EVs were isolated from CSF collected from glioblastoma patients by differential centrifugation into microvesicle (10,000×g) and exosome (120,000×g) fractions, and resuspended in PBS. Isolated EVs were analyzed by NTA or TRPS. (A) Size profile of CSF exosomes determined by NTA and TRPS. (B) Size profile of CSF microvesicles determined by NTA and TRPS. (C) Comparison of EV yield by size ranges.

Fig 3. Comparison of EV quantification by NTA and VFC.

CSF EVs isolated by differential centrifugation into microvesicle (10,000×g) and exosome (120,000×g) fractions were analyzed by NTA or VFC. (A) Size profile of CSF exosomes determined by NTA and VFC. (B) Size profile of CSF microvesicles determined by NTA and VFC. (C) Comparison of EV yield by size ranges.

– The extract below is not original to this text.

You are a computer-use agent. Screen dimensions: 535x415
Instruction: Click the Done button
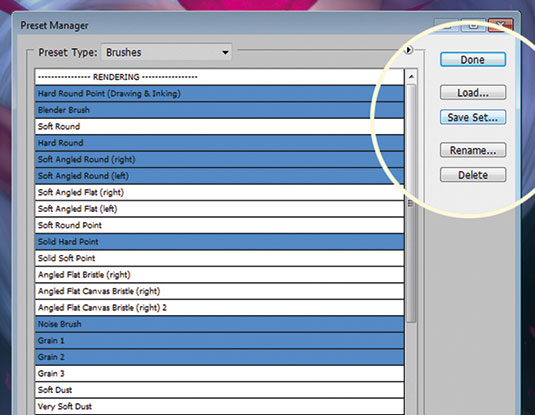point(473,60)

Fig 4. Comparison of EV quantification by NTA and TEM.

CSF EVs were fractionated into microvesicles (10,000×g) and exosomes (120,000×g) by differential ultracentrifugation and then analyzed by NTA and TEM. (A) Representative TEM images, scale bar = 200nm. (B) Total EV count as determined by NTA and TEM. Fold difference in particle detected between NTA and TEM is denoted.